Types of Financial Aid
There are numerous options for funding your education, and one of the most widely used is a federal or private loan.
The Federal Stafford Loan is the most common type of federal student financial aid loan, and all students are encouraged to apply. It requires the completion of the Free Application for Federal Student Aid (FAFSA).
There are two types of Federal Stafford Loans:
A subsidized Stafford Loan is awarded on the basis of need. The federal government pays interest on the loan while you are enrolled at least half time (5 credits for graduate students) and for one 6-month grace period after you graduate or fall below half-time enrollment.
Note: Direct Subsidized Stafford Loans made on or after July 1, 2012, and before July 1, 2014, are not eligible for interest subsidy during the six-month grace period.
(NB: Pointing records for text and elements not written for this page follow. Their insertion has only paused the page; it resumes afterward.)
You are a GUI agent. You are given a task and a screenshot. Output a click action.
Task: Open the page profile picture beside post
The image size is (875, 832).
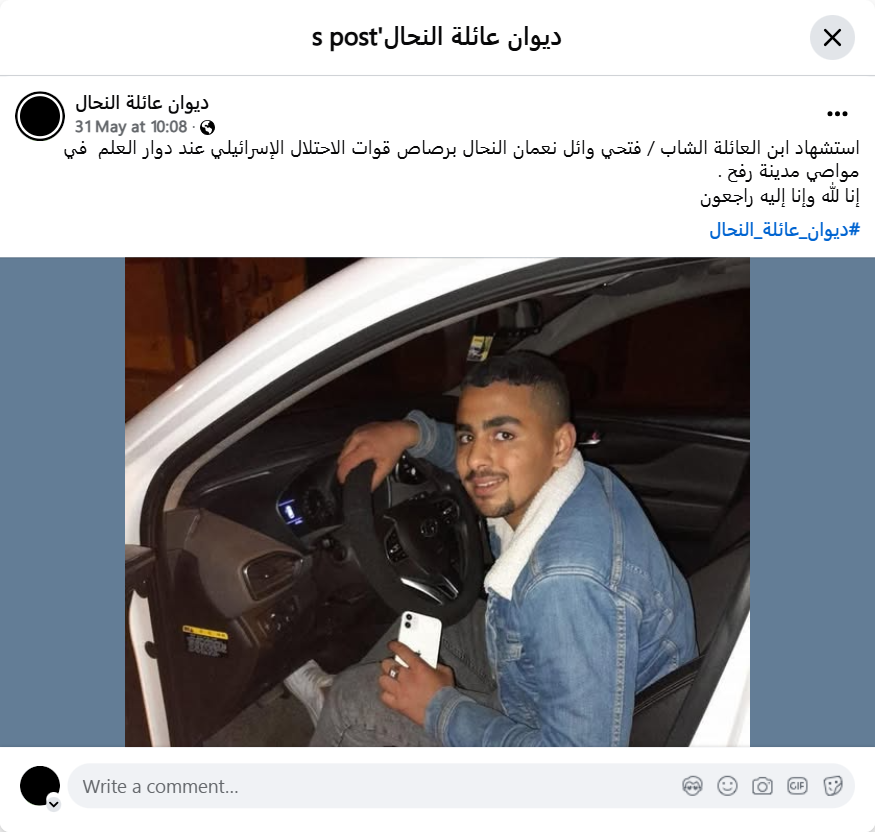pyautogui.click(x=40, y=116)
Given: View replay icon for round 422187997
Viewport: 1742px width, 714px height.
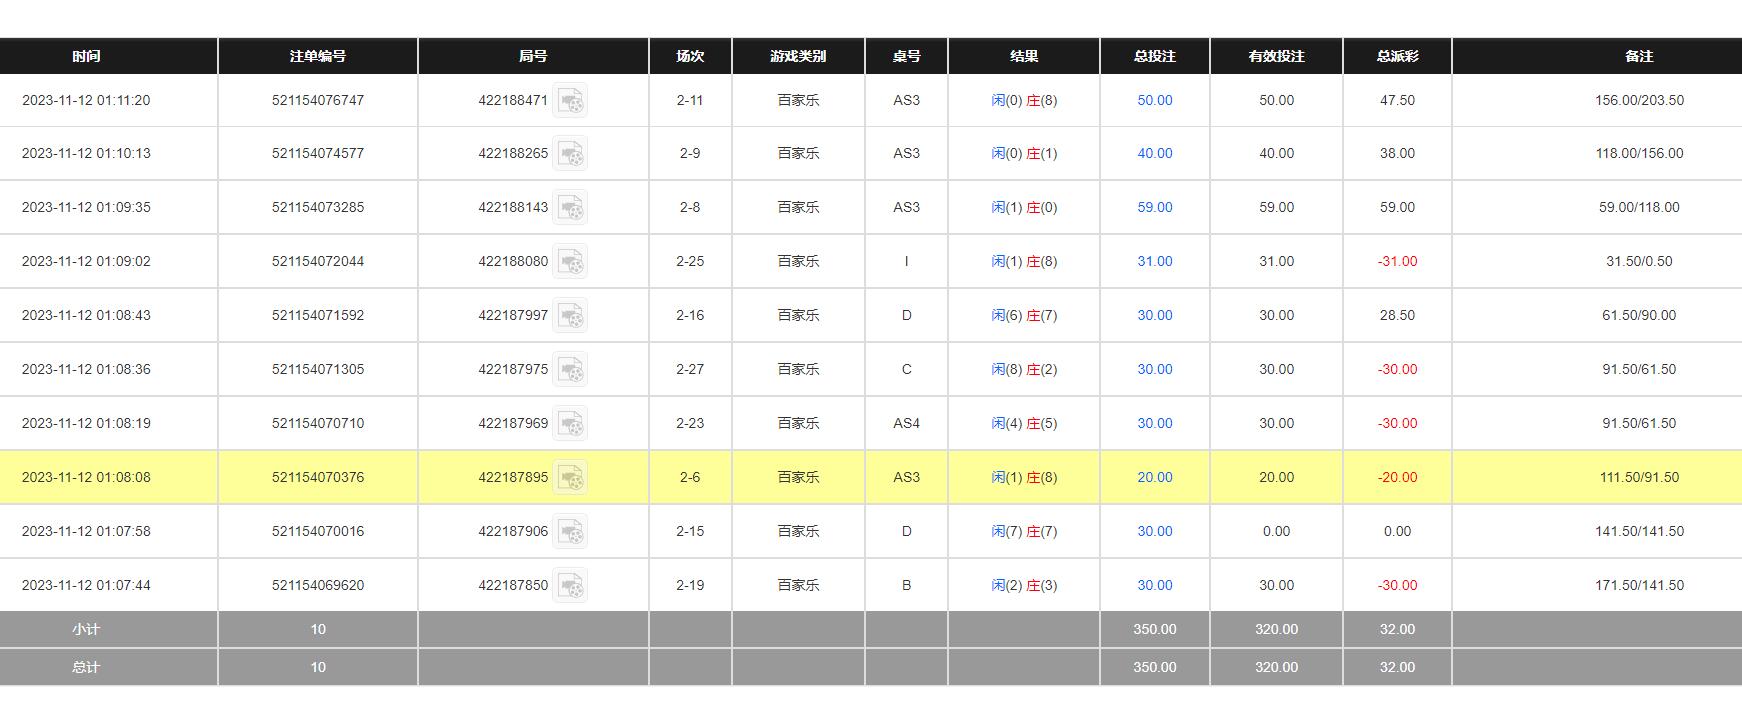Looking at the screenshot, I should click(570, 315).
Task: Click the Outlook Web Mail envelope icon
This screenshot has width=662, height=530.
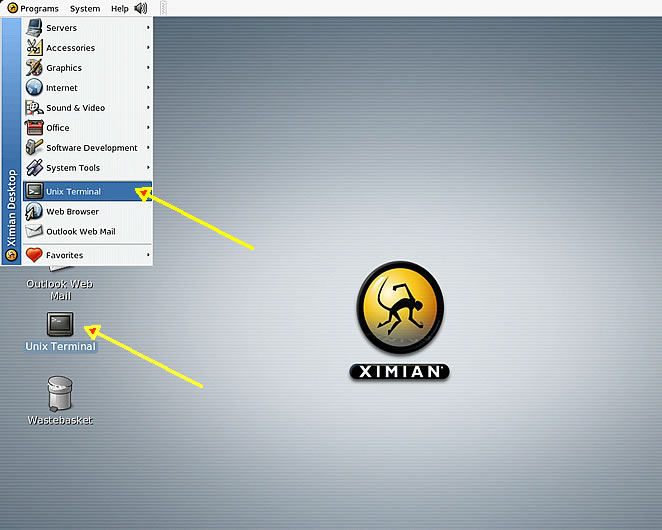Action: coord(34,231)
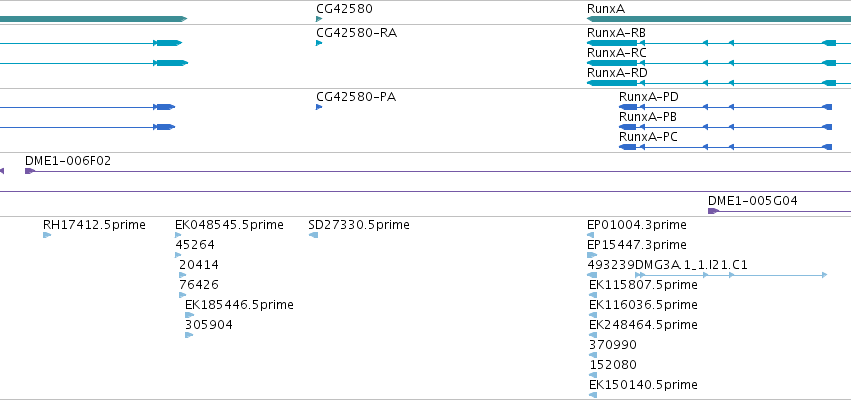This screenshot has width=851, height=400.
Task: Select the RunxA-PB coding sequence feature
Action: 726,127
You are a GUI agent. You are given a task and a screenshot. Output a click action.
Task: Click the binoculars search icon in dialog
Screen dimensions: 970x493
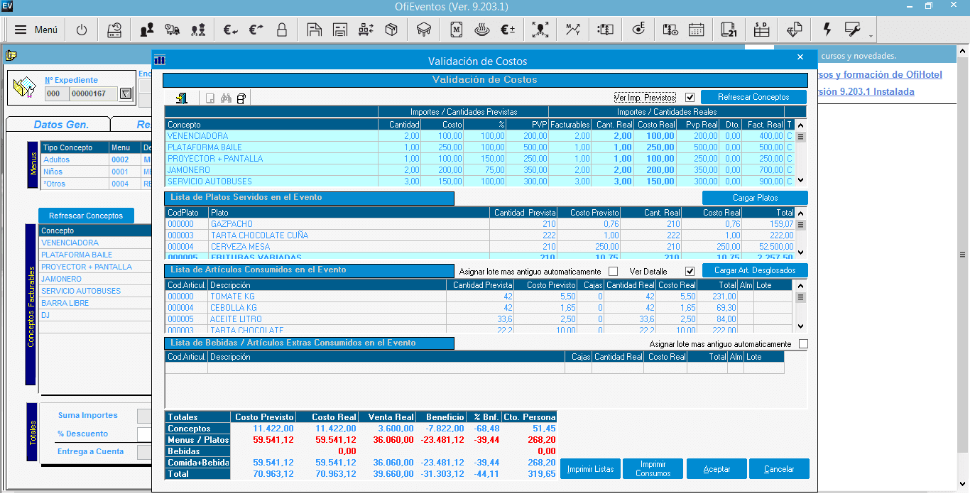point(226,98)
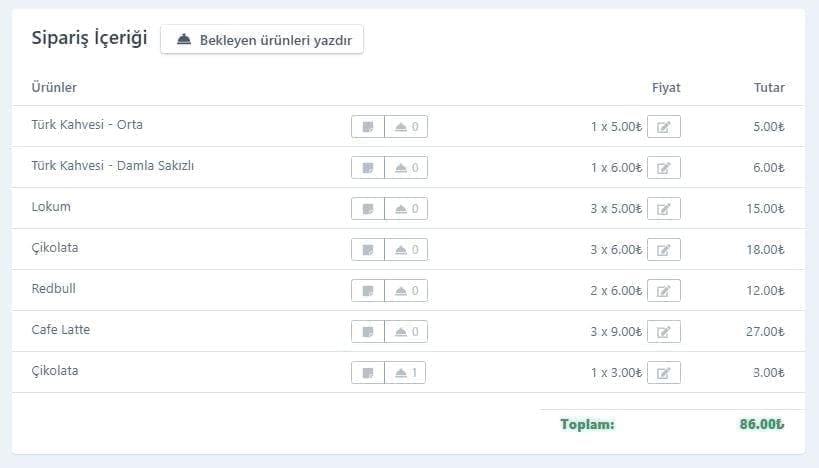The height and width of the screenshot is (468, 819).
Task: Select the Cafe Latte product name
Action: 61,330
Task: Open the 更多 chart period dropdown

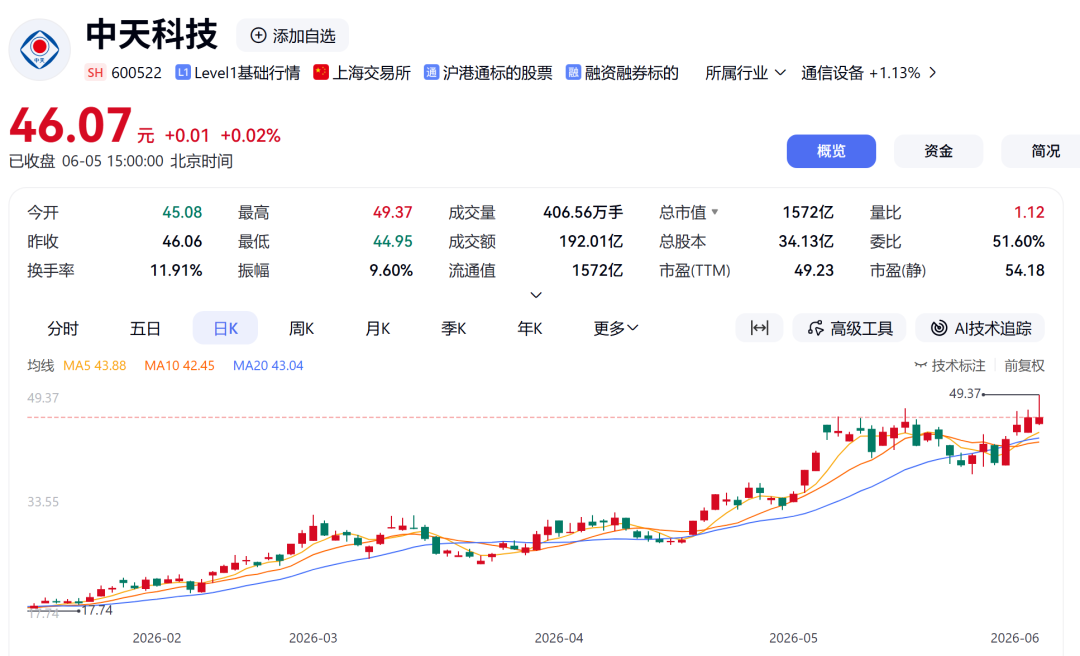Action: [616, 328]
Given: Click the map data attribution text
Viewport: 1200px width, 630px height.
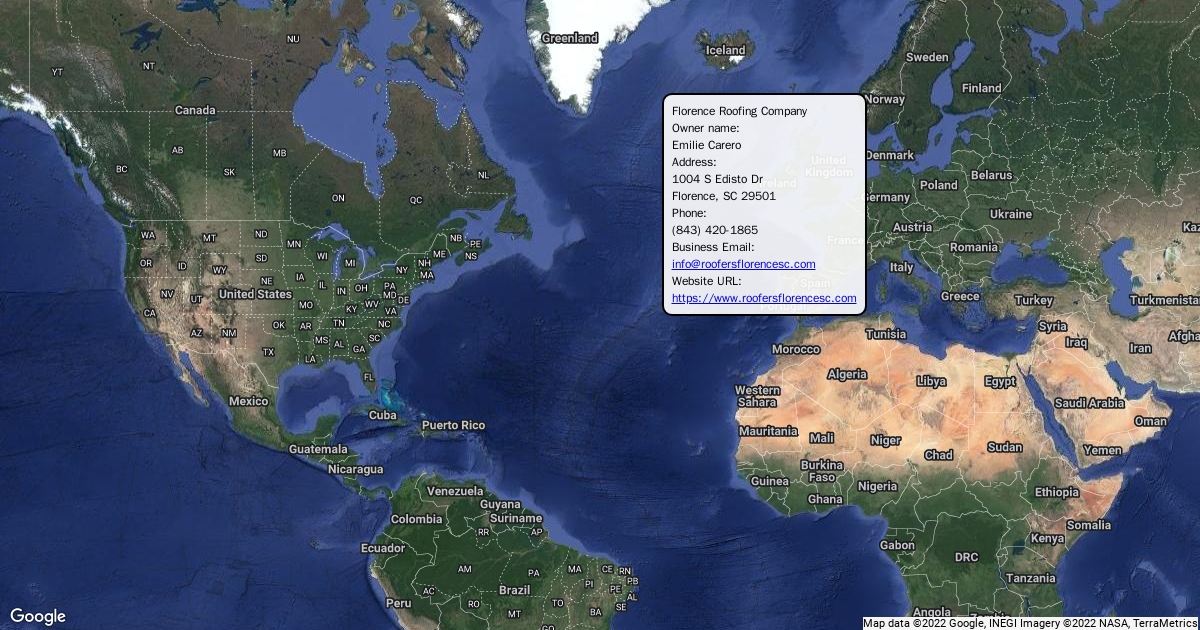Looking at the screenshot, I should [1029, 622].
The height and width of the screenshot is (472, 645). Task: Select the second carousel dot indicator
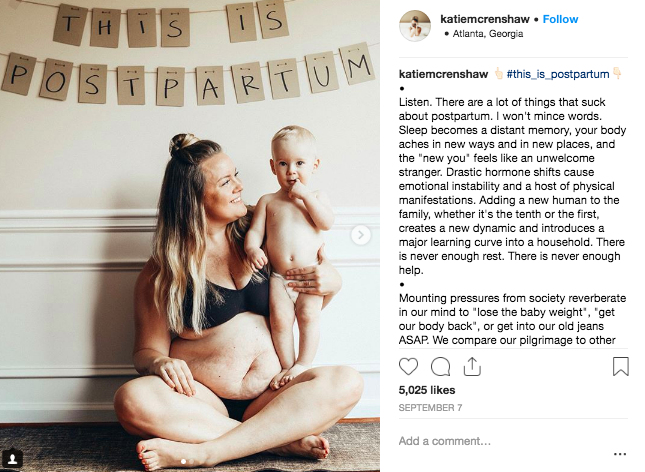(x=191, y=461)
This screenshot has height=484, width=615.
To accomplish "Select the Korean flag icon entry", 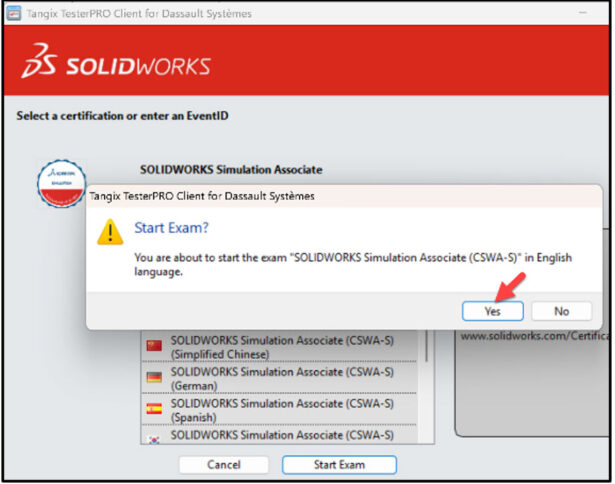I will click(x=154, y=440).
An unsubsidized Stafford Loan is not based on need. Students are responsible for the interest that accrues on an unsubsidized loan while enrolled. No payments are required on any Stafford Loan until 6 months after you leave school (if you have not yet used the grace period) or if you fall below 5 credits for graduate-level enrollment. If possible, you may want to pay accrued interest on an unsubsidized loan while you are enrolled.
Alternative Student Loans
Some students may need additional loan funds after maximizing their federal loan options or may not be eligible for federal loans and still need to borrow towards their education. Many lenders offer private alternative loans to help students meet the gap between financial aid and college costs.
Students must either meet the credit criteria of the loan for which they are applying or have a credit-eligible co-borrower. Many of these loans also require a minimum of half-time enrollment (5 credit hours for graduate study) per quarter.